Maserati is developing a semi-autonomous driving system for the Maserati Levante, Automotive News reports. According to CEO Harald Wester, the system will reportedly be applied to the Ghibli and Quattroporte in the next couple of years too.

A new “highway pilot” system is under development for the SUV and future Maserati cars. The system is a way “to automate the boring part” of driving, as explained by Wester. On that note, the Levante will also offer advanced driver assistance systems including adaptive cruise control and lane departure warning as well.

The Levante has recently entered production in Italy in late February. Deliveries are expected to follow through in Europe by May, Asia in July and North America in September this year. Wester is hoping that Maserati’s first-ever SUV will double the company’s sales by 30,000 units a year with one-third of that coming from North American and the remaining bulk from China.

It will be going up against other luxury SUVs such as the Porsche Cayenne and Jaguar F-Pace. Previously, Sergio Marchionne, CEO of Fiat Chrysler Automobiles was absolutely certain that the SUV will be able to boost Maserati’s sales, which has been dwindling over the years (32,000 over the past two years compared to a 50,000 unit forecast).

The SUV, which made its official debut in Geneva this year, will be offered with a 275 hp/600 Nm turbodiesel 3.0 litre V6 and a petrol option, which is a 3.0 litre twin-turbo V6 with two outputs: 350 hp/500 Nm or a higher 430 hp/580 Nm. All three are mated to an eight-speed automatic transmission.

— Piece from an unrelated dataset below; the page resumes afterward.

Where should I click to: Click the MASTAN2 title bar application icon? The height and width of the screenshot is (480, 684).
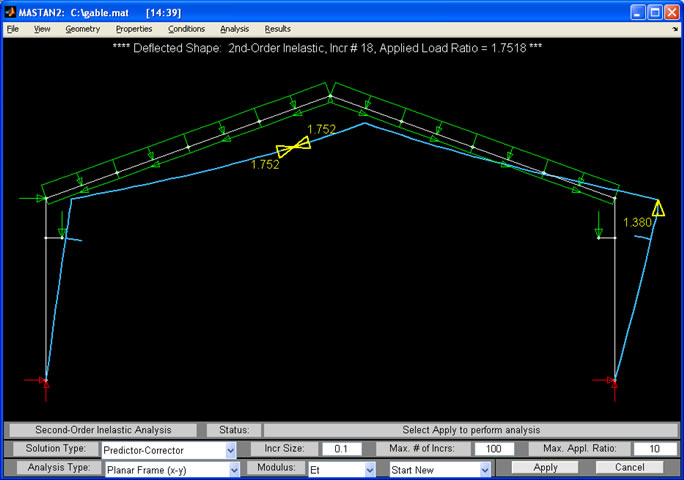12,12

Elsewhere, replacements for the Gran Turismo and Gran Cabrio (sharing the same architecture that underpins the Ghibli and Quattroporte) will be the next priority, ahead of the planned Alfieri sportscar. The plan is to cut development costs and time to market. Future Maseratis may adopt electrification, including a plug-in hybrid powertrain, with components from the Chrysler Pacifica.